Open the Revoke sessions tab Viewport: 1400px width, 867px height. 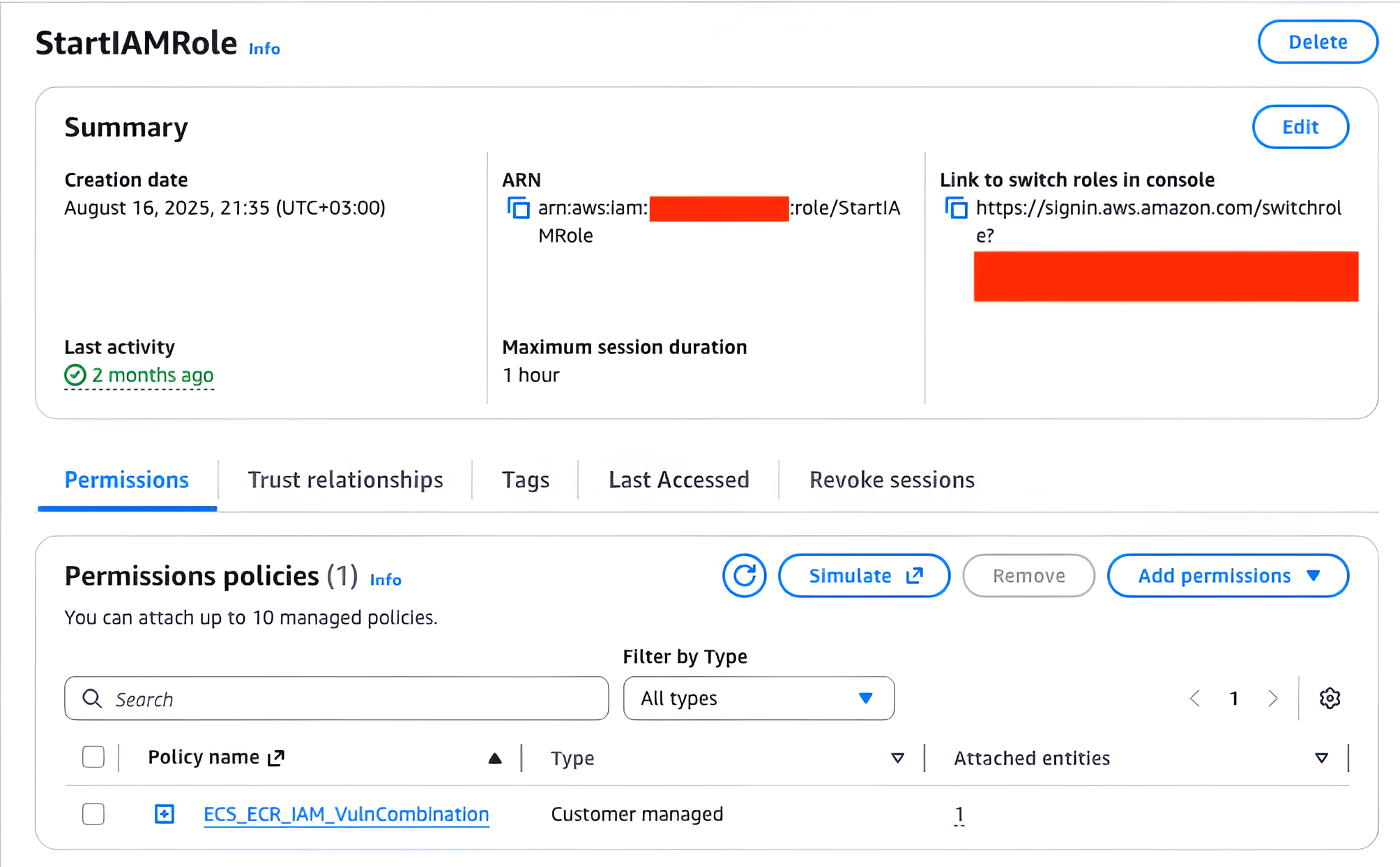pos(891,479)
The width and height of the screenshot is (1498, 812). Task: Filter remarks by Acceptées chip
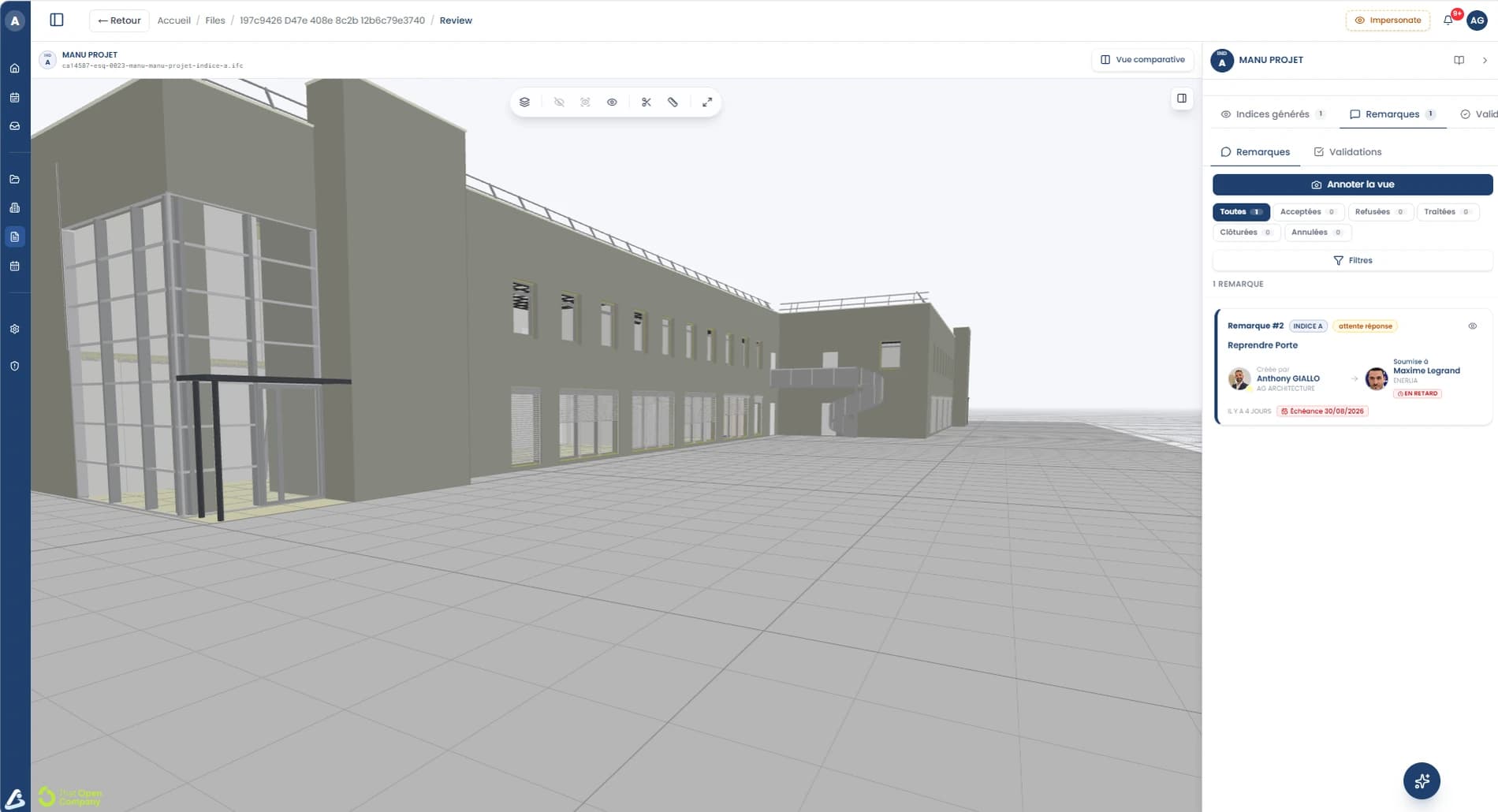(x=1308, y=212)
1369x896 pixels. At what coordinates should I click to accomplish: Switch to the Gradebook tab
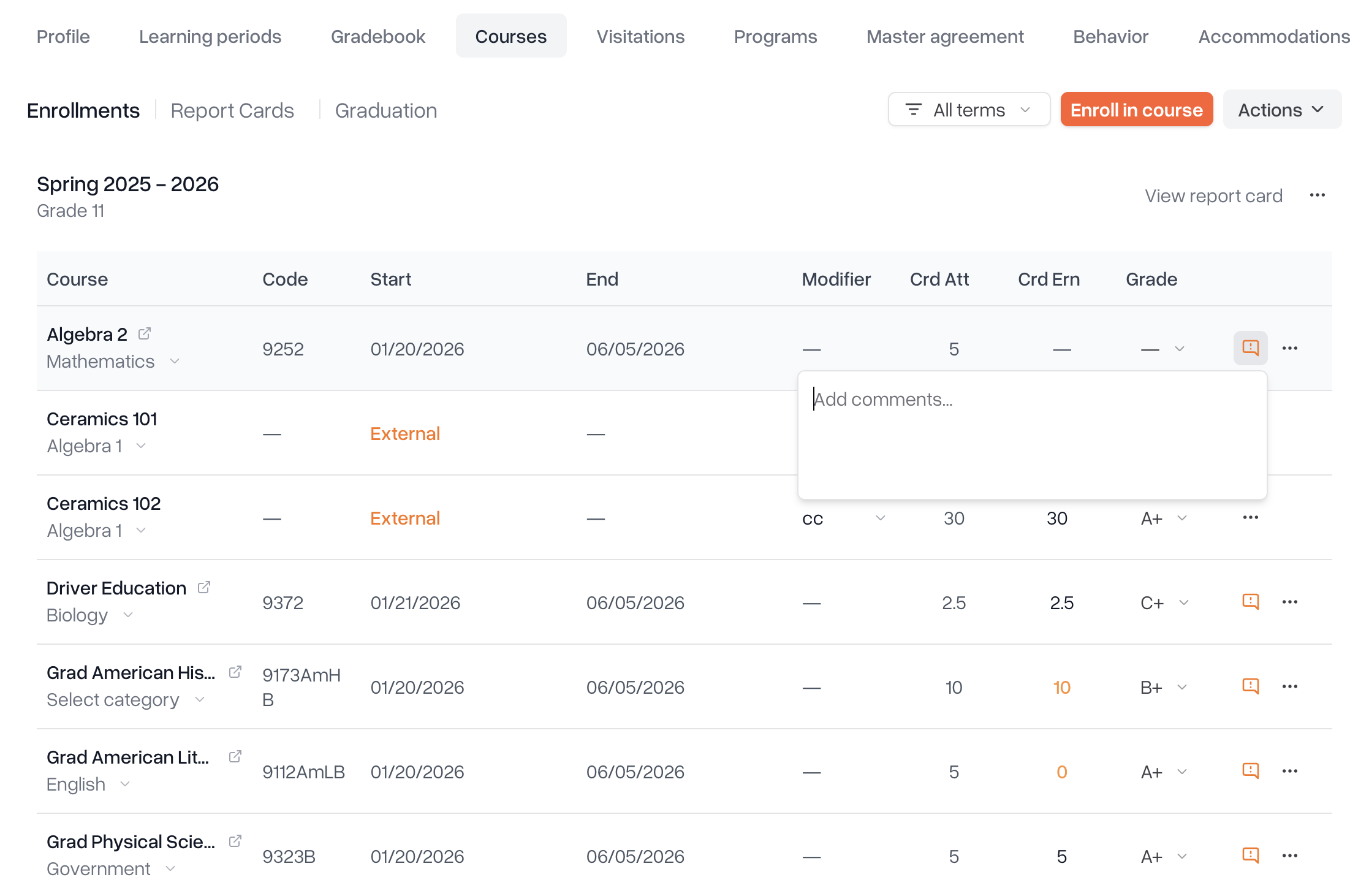377,36
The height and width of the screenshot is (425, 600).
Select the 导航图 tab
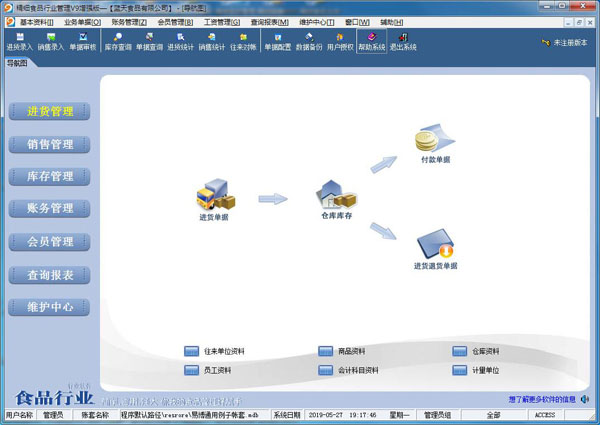coord(17,63)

§ §

- [Short problem]:
Please convert everything from the line containing "The height and" down to the end of the rows into a Markdown table with the columns Number and Line text, skipping blank lines. Leave the pictures out.

- [Correct answer]:
| Number | Line text |
|---|---|
| 1 | The height and width of the screenshot is (425, 600). |
| 2 | Select the 导航图 tab |
| 3 | coord(17,63) |